The WORD in Other Words by Fr Dionisio Miranda SVD (Philippines) for Tuesday in Octave of Christmas
Visualize yourself waiting for a flight at the airport lounge, surrounded by small and bigger groups. Or, imagine yourself sipping coffee at a small bistro, watching that family at the corner table. Picture yourself in the lobby before the convention begins. Recall that protest demonstration complete with megaphones. Did you ever count the many conversations going on?. Finally, suppose that you were deaf and despite your lip-reading skills, can only guess at the other words being exchanged.
That thought experiment underlines how critical words are in human communication, and in fact for most human relations to even arise. We begin encounters with “Good morning,” or “How are you today?” Even business casually begins with, “How may we be of service to you today?” Keeping that in mind, how many words do we utter in a day, and how many of those ultimately matter? How many words do we exchange — between husband and wife, among family members. In the office, at play? How many of those build up, and how many destroy? How many are laced with sarcasm or wrapped in care? How many represent the best of ourselves, and how many would we wish we never said?
At the start of his version of the Jesus story, John imagines the silence of God before creation when the only Word that was uttered was within God as God. But just as love cannot contain itself and must express itself, so the God of life opened up to all of reality, creating the universe and humankind purely by creative words, as dramatized by Genesis. John‘s point is that the world was created out of love and was the overflow of the power of life within God. If so, then the words we utter as God’s creatures are meant always and somehow to radiate God‘s life-creating and life-sustaining purposes.
Words, evidently are not only words. Beyond the verbal, we express our feelings towards others through material things, offered as gifts. Recall how much time and money we just spent this season to find the appropriate gifts for everyone we care about, only to realize that it is not the size or the price that matters, so much as the thought and the valuing that drives the gift-giving in the first place. In short gifts are no more than words become materially tangible.
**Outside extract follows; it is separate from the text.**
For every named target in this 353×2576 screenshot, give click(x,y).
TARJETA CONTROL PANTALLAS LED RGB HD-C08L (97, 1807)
Similarly, John says that the Word took form not only in messaging; God’s many and varied words to humanity in the form of creation itself and the inexhaustible gifts it continues to generate for human beings. Pope Francis reminds us in Laudato Si that the world is not only home, but partner in dialogue. Nature offers itself to us as gift even when our response to it is ingratitude, indifference or abuse.
All that is preface, or Prologue, for what John finally wants to say is that the Word is all that Yahweh was speaking to Israel in the history of salvation — in the many episodes of blessing and ingratitude, and varied chapters of grace and sin.
Word became matter, became historical narrative, and finally became flesh. When God ran out of words, so to speak, God spoke in the most definitive of forms — his Word became flesh: it took on human nature in Jesus. With Jesus as God‘s finishing and fullest Word to us, each human being finally discovers the only Word that matters — that we be as Godly to each other as Jesus was, through incarnated love, meaning, through flesh and blood presence and sacrifice.